If you want to wait until it has returned, the second argument is a callback.

this.setState({foo: "bar"}, () => {
   // this will be called AFTER the state has set
})

4. Everything breaks when the framework is updated.

Facebook and Expo have minimum respect for third parties and the package maintainers are even worse. Expect it to break if you've left it a week.

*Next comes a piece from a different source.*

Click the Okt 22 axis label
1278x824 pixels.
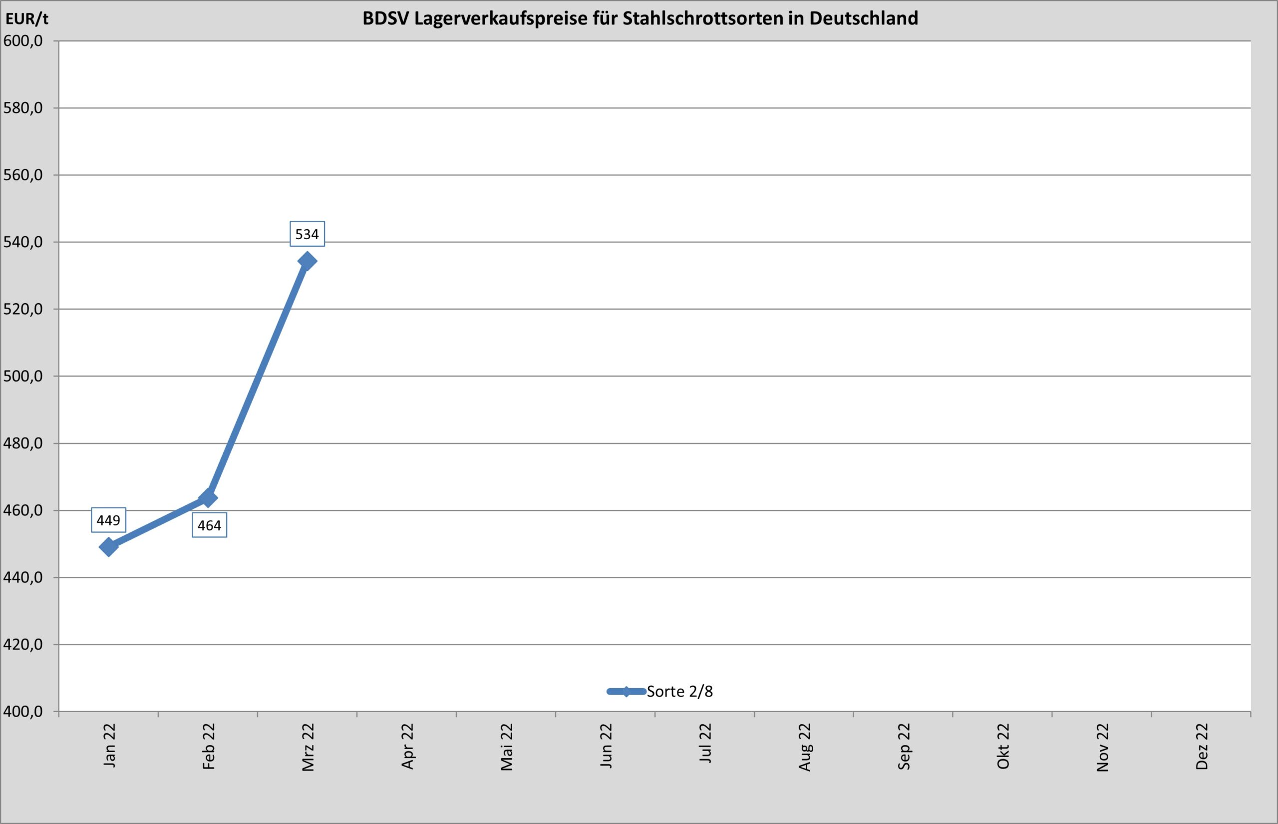point(1003,746)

5. Try to plan components as much as you can ahead of writing code.

This gets messy, fast.

6. Don't assume you're online.

You may not be.

import NetInfo from '@react-native-community/netinfo';

constructor()
{
    NetInfo.addEventListener (state => {
      if (this.state.online != state.isConnected)
      {
        this.state.online = state.isConnected;
      }
    });
}

7. Don't assume network requests are successful.

APIs break all the time.

    (async () => {
      this.req_sent = moment();

      fetch ('https://example.com/entities',
      {
        headers: {Accept:'application/json'},
      })
      .then ((response) =>
      {
        this.rsp_received = moment();
        console.log (response.status + ' ('+this.rsp_received.diff(this.req_sent)+'ms)');

        if ( !response.ok )
        {
          if (response.status > 400 && response.status < 500)
          {
             // client error
          }

          if (response.status >= 500)
          {
             // server error
          }

          throw Error (response.status)
        }

        return response.json();
      })
      .then ((data) =>
      {
        this.setState ({results: data});
      })
      .catch ((error) =>
      {
        console.log (error);
      })
    })();

8. Don't assume the user gave you permission.

They may not have.

  choose_image ()
  {
      (async () => {

        let permission = await ImagePicker.requestMediaLibraryPermissionsAsync();

        if (permission.granted === false)
        {
          // you got shut down
        }

        let result = await ImagePicker.launchImageLibraryAsync({
          base64: true,
          mediaTypes: ImagePicker.MediaTypeOptions.Images,
        });

        if (! result.cancelled )
        {
          this.setState ({image: result.uri, image_content: result.base64});

        }
    })();
  }

9. Use UI libraries.

Like Bootstrap, React Native has pre-written components you can buy.

10. Expo uses the device's timezone.

Have a strategy for dealing with dates and times. It's not as simple as it looks.